Example 2009/10 Input Amount 2010/11 Input Amount 2011/12 Input Amount Total Carry Forward
1 £44,000 £60,000 £55,000 £6,000

 

This highlights the importance to check whether an excess input amount in a carry forward year was justified by unused annual allowance carried forward from a tax year that is no longer one of the current carry forward years. This check ensures that an individual’s carry forward calculation does not underestimate the amount of unused annual allowance available.

Straddling PIPs

The following only applies where the 2011/12 input amount has been made into a straddling PIP. The situation can be complex.

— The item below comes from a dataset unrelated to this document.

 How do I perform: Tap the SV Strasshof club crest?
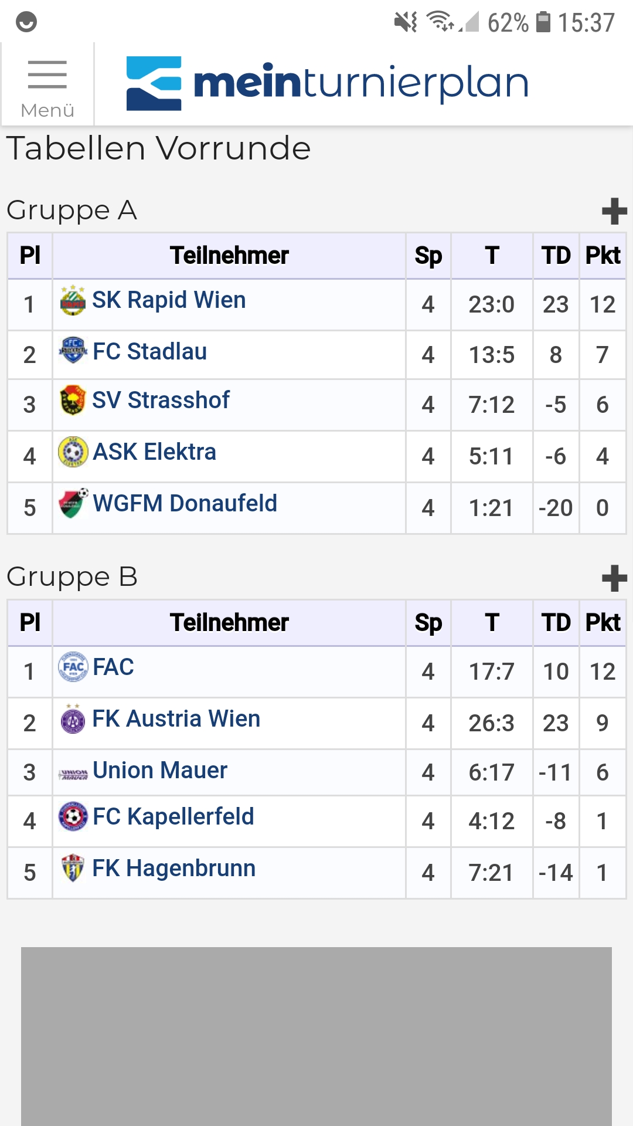click(x=73, y=400)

  • The amount of the 2011/12 unused annual allowance is the difference between £50,000 and the pension input amount made during the whole pension input period.
  • A pension input in 2011/12 will use up previous years unused annual allowance to the extent that an annual allowance charge would have been incurred in the 2011/12 tax year. An annual allowance tax charge would have occurred if the pension input post 13 October 2010 to the end of the input period exceeded £50,000 and/or the total pension input over the whole pension input exceeded £255,000 (please refer to the transitional annual allowance section for further information)

Examples

Example 2009/10 Input Amount 2010/11 Input Amount 2011/12 Input Amount Total Carry Forward
Pre 14/10/10 Post 13/10/10
1 £40,000 £50,000 £40,000 £30,000 £10,000
2 £40,000 £50,000 £10,000 £60,000 £0

 

Example 1: although the pension input in 2011/2012 exceeds £50,000 the excess does not use up any of the carry forward amount from the 2009/2010 tax year, because there was no annual allowance charge in respect of 2011/2012.

Example 2: although the total pension input in 2011/2012 was the same as in example 1, because there was an annual allowance charge of £10,000, in respect of the post 13/10/2010 period, the total carry forward amount is £0.

This article is based on Skandia’s interpretation of the law and HM Revenue & Customs practice as at January 2012. We believe this interpretation to be correct, but cannot guarantee it. Tax relief and the tax treatment of investment funds may change.